Union Bank of India's Capitalisation under Strain after Merger with Andhra Bank and Corporation Bank: S&P
Moneylife Digital Team 15 October 2020
The merger of Union Bank of India with Andhra Bank and Corporation Bank in April 2020 has eroded its capital buffers. Tough operating conditions will further strain the Bank's already weak capitalisation, says S&P Global Ratings.
 
In a note, it says, "We anticipate Union Bank's earnings will remain muted for the fiscal year ending 31 March 2021. The amalgamated entity could take more than two years to benefit from the significant improvement in scale and franchise, and generate superior profitability."
 
"Meanwhile, the sizable pile of stressed assets will likely drag on earnings.
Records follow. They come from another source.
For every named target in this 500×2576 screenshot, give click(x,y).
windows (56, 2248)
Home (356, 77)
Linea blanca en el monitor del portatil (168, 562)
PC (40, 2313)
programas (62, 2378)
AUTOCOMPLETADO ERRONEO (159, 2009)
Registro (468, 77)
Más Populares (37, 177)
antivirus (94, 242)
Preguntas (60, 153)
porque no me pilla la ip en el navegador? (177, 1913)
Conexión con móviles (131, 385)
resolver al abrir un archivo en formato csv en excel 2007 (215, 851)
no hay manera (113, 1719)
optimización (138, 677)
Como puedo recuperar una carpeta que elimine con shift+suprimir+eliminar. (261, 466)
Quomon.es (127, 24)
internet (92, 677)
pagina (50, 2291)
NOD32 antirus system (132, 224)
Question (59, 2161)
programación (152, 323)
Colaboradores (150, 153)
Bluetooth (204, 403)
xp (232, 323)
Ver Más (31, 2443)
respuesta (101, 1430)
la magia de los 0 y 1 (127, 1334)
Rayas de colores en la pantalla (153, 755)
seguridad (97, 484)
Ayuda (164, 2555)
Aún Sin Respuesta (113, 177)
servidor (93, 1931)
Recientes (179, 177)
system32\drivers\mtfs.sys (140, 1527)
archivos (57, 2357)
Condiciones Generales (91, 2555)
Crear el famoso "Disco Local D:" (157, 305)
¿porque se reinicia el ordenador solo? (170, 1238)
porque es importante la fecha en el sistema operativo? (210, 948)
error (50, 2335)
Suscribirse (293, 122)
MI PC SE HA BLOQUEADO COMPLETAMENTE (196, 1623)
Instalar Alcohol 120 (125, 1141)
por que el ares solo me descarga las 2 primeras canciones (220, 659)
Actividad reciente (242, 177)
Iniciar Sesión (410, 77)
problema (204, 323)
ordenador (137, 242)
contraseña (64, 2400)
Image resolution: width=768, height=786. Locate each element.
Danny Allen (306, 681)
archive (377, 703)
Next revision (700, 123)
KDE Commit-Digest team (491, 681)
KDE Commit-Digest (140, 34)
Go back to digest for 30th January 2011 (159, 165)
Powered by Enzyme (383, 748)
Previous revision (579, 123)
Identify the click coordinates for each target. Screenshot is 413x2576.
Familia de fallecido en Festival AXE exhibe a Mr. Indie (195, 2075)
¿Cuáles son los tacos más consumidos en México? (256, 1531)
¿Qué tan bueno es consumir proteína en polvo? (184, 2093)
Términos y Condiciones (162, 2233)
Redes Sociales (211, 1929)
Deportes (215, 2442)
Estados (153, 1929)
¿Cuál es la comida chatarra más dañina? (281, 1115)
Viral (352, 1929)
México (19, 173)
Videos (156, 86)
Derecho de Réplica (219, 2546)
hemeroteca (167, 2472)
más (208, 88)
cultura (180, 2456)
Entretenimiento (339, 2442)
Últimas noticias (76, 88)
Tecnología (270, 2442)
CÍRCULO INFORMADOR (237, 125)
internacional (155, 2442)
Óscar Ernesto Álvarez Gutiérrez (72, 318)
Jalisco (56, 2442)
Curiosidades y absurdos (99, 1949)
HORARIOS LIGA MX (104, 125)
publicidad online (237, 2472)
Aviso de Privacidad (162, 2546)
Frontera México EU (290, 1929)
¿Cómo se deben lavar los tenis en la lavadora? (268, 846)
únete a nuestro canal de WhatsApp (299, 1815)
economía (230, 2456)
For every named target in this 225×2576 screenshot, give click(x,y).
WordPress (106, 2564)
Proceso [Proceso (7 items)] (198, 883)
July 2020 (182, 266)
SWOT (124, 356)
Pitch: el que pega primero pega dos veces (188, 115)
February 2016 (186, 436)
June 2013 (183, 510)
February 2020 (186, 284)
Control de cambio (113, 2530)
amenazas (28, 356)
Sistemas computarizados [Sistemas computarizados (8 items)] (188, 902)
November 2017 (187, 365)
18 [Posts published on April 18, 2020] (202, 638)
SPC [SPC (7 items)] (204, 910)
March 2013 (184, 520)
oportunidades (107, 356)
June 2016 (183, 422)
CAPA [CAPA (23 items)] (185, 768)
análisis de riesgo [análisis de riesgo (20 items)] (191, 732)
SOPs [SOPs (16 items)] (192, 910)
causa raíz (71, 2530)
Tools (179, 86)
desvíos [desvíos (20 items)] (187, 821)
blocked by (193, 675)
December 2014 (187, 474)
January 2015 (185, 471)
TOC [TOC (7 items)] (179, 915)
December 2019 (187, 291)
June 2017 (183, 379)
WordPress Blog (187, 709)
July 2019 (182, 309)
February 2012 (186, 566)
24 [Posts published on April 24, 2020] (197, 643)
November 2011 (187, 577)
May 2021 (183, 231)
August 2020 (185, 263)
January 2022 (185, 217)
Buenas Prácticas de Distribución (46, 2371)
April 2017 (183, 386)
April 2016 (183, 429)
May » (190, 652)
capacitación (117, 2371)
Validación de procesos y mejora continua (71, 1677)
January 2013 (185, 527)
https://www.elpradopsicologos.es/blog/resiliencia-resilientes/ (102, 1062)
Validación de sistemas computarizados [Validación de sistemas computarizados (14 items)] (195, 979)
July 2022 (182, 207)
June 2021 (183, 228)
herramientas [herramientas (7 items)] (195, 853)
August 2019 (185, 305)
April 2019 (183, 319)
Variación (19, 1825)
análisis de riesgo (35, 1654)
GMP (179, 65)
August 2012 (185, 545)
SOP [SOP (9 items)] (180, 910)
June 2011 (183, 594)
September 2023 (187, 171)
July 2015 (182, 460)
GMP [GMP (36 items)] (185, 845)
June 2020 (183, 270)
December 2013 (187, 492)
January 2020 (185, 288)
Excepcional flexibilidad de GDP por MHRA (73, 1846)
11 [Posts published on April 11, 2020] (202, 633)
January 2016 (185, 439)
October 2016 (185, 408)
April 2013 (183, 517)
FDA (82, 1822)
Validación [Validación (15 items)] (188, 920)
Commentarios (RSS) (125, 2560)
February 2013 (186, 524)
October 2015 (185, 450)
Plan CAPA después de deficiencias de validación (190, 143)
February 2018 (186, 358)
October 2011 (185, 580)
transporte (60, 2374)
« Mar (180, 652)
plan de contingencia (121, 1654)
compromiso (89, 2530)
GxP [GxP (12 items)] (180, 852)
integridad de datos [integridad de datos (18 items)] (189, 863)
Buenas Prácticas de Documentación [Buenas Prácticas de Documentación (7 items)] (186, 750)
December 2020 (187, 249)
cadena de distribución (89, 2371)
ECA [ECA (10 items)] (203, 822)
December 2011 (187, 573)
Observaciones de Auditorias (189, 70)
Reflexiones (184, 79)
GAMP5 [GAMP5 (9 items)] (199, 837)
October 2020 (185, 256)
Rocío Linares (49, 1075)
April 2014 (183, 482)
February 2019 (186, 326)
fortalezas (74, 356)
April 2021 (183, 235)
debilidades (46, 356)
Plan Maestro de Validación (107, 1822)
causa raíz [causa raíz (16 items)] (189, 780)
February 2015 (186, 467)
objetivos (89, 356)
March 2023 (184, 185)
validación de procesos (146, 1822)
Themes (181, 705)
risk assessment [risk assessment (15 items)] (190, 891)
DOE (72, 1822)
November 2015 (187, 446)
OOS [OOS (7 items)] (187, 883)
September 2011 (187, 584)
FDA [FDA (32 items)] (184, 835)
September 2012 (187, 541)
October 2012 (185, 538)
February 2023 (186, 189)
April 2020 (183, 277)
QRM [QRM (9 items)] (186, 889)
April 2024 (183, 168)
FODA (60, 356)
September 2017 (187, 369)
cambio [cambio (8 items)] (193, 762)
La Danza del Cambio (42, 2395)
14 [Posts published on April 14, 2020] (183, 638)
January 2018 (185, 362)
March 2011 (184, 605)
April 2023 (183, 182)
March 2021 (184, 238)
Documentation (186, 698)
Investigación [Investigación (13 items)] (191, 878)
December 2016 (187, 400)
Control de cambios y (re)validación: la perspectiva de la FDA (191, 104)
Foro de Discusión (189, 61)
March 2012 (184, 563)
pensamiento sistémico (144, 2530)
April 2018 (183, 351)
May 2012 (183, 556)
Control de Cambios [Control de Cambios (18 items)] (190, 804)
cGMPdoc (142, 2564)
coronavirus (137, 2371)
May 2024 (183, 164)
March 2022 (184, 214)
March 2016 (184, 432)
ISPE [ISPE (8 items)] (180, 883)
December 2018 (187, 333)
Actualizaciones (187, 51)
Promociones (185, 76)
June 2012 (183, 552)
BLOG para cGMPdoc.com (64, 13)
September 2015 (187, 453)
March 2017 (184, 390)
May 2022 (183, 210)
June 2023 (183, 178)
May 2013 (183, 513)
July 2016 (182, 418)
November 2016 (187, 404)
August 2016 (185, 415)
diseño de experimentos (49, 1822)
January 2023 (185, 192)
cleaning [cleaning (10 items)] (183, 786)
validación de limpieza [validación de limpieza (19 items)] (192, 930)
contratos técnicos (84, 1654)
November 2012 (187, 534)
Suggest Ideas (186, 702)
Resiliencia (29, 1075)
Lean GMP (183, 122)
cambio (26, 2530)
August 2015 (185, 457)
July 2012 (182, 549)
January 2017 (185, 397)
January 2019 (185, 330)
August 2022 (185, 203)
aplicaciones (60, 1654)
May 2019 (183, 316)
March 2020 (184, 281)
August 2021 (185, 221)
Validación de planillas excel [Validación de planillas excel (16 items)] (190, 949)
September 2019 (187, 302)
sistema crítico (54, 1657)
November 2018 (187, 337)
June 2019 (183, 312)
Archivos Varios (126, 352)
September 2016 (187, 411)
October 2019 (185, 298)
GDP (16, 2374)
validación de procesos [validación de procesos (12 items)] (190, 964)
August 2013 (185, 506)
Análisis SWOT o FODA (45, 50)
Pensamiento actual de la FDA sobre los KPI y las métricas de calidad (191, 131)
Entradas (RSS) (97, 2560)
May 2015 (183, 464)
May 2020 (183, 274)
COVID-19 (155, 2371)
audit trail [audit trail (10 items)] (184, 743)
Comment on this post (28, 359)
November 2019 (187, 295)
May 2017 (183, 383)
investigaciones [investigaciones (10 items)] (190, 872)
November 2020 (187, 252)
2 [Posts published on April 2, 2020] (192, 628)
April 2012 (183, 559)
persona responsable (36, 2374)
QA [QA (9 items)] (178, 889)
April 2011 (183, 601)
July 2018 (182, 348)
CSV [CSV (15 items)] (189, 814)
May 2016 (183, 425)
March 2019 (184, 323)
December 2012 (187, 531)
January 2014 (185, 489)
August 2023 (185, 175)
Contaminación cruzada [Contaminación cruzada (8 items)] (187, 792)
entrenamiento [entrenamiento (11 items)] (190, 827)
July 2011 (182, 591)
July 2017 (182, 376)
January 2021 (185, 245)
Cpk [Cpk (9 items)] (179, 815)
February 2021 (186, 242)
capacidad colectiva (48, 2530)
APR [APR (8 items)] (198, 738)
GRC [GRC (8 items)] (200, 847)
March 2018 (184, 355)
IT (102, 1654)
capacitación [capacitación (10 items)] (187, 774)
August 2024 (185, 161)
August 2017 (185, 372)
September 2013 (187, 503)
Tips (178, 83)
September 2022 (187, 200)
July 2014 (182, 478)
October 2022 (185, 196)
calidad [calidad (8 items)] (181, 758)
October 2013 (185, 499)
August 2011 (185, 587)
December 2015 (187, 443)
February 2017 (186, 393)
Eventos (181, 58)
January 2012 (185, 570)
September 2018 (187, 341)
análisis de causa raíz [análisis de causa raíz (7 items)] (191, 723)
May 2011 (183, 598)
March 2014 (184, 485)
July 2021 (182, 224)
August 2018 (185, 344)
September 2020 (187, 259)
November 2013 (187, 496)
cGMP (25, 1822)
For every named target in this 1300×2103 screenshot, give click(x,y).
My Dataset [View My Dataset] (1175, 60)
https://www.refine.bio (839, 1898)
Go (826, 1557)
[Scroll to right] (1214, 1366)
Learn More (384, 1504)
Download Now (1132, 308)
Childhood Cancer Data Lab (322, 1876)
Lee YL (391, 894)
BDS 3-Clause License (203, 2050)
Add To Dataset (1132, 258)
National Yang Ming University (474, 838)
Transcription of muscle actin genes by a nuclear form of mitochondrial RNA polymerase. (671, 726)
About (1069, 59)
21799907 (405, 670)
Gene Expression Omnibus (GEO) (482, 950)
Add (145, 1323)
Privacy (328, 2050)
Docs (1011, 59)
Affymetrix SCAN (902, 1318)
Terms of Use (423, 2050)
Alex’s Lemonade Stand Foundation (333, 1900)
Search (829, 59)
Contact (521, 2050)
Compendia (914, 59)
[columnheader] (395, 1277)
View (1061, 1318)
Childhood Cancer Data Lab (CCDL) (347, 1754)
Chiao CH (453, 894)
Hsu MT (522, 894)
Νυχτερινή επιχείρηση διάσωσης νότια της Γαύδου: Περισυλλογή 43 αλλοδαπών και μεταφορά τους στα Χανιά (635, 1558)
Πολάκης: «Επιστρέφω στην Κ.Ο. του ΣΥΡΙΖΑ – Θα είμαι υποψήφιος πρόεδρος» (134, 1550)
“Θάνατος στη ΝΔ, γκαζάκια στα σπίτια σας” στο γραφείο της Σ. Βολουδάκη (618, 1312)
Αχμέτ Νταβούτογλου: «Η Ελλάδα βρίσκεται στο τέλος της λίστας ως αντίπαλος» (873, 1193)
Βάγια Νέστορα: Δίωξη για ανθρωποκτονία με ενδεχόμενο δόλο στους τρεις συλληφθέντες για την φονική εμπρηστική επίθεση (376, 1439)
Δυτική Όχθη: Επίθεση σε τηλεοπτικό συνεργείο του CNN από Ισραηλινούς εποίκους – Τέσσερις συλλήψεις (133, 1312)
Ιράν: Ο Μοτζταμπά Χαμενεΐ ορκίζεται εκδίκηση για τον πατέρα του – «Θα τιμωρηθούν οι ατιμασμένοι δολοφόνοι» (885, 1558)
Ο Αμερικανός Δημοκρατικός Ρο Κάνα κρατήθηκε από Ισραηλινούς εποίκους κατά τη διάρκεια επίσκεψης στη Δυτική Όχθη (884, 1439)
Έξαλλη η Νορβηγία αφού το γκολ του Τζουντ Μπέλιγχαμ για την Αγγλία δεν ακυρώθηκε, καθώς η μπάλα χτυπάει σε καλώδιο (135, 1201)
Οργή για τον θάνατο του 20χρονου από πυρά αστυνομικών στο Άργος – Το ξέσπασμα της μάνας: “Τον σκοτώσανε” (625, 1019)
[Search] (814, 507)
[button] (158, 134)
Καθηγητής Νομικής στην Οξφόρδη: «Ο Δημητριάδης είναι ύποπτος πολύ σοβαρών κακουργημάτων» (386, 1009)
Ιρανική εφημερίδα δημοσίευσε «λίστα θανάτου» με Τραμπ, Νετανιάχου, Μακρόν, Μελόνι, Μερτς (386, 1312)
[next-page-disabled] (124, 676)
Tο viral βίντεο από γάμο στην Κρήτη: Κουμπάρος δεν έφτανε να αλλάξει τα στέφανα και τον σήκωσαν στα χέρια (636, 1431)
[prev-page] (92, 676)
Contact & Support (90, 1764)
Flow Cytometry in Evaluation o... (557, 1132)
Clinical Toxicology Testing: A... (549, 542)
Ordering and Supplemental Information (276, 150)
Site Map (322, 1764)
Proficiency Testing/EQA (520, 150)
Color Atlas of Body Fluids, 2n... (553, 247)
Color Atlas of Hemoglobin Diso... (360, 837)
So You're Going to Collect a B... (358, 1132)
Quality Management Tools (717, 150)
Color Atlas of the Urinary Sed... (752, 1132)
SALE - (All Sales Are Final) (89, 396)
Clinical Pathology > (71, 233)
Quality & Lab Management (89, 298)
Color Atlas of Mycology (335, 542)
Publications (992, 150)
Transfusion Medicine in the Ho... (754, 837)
Union Bank's capitalisation could also become increasingly stressed as credit costs are likely to stay high, given our forecast that India's economy will shrink 9% this fiscal year. The bank's Tier 1 capital ratio fell to 9.5% as of 30 June 2020, compared with the pre-merger level of 10.7% as of 31 March 2020," the ratings agency says.
 
According to S&P, the challenging operating environment and lower capitalisation post-merger could weigh on its assessment of Union Bank's capital position and stand-alone credit profile (SACP). 
 
It says, "We may lower the bank's SACP by a notch to 'bb-' from 'bb' if we believe its risk-adjusted capital ratio would drop below 5% over the next 12-18 months. However, government support should continue to underpin the ratings. Our outlook on Union Bank is stable, and we see a very high likelihood that the bank will receive support from the Indian government if needed."
 
In S&P's views, Union Bank will be dependent on infusions from the government to ensure compliance with regulatory minimum capital requirements until earnings recover. 
 
It says, "The bank's board has approved an Rs100 billion capital-raising plan, which we believe will alleviate, but not completely offset, downside risks. We also stopped assigning equity credit to additional Tier 1 instruments issued by Indian public sector banks, including Union Bank, due to uncertainty over their ability to absorb losses on a going-concern basis." 
 
"We are awaiting comprehensive Pillar 3 disclosures of the amalgamated entity to assess its capital position under our risk-adjusted capital framework. The amalgamated entity's future capital-raising and management plans will be key to its stand-alone creditworthiness," the ratings agency concludes.